▶ Work request: Restate the lines exactly, starting at the line that contains "Screen dimensions: 1568x731" and finishing with the final line of the records.

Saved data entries
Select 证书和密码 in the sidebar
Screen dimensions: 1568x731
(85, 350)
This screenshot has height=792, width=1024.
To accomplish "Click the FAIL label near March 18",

▶ Finished task:
Screen dimensions: 1568x731
(85, 350)
This screenshot has height=792, width=1024.
To accomplish "Click the FAIL label near March 18",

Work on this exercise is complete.